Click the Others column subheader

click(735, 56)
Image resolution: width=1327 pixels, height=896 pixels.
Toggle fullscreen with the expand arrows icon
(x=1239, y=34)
◇ ◇ ◇ ◇ ◇
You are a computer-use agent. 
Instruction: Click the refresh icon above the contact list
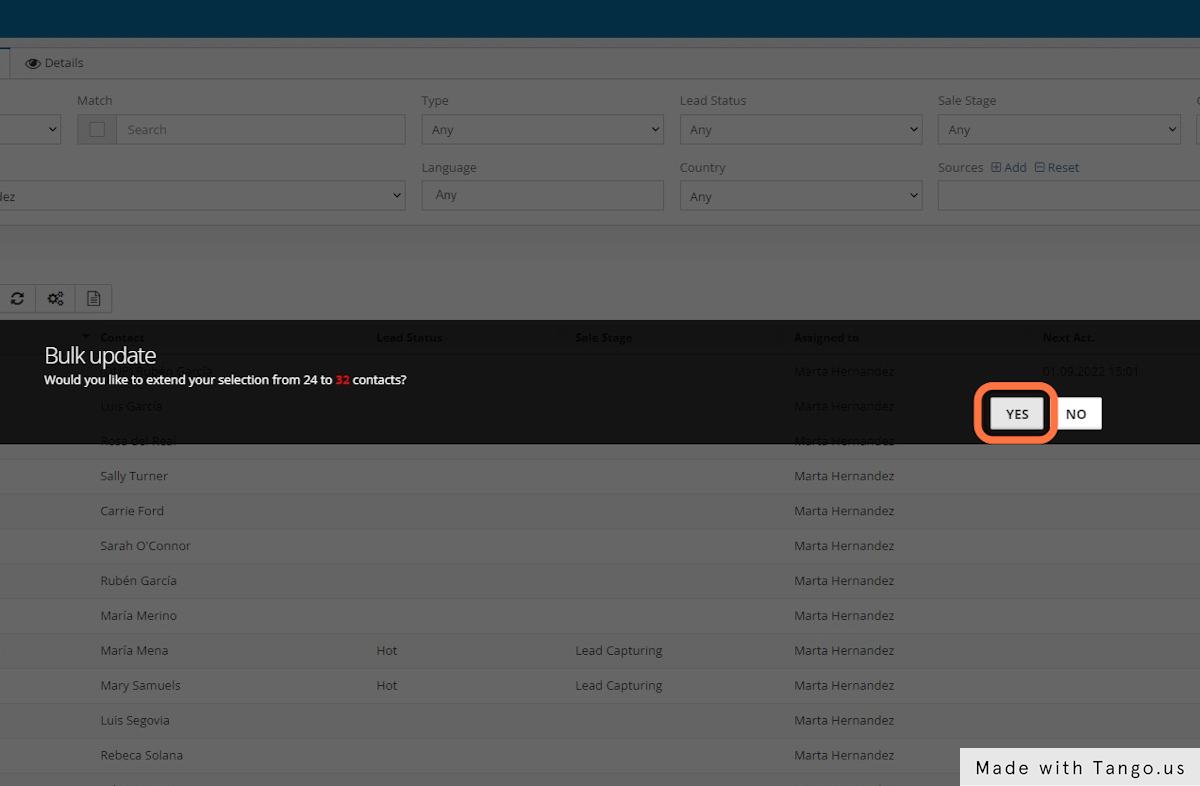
◇ ◇ ◇ ◇ ◇
## [What you are asked to do]
Everything from the line containing "You are a computer-use agent." through the line containing "Instruction: Click the" in the material above should be retyped exactly, both ends included, and nothing more.

## [Solution for this problem]
You are a computer-use agent. 
Instruction: Click the refresh icon above the contact list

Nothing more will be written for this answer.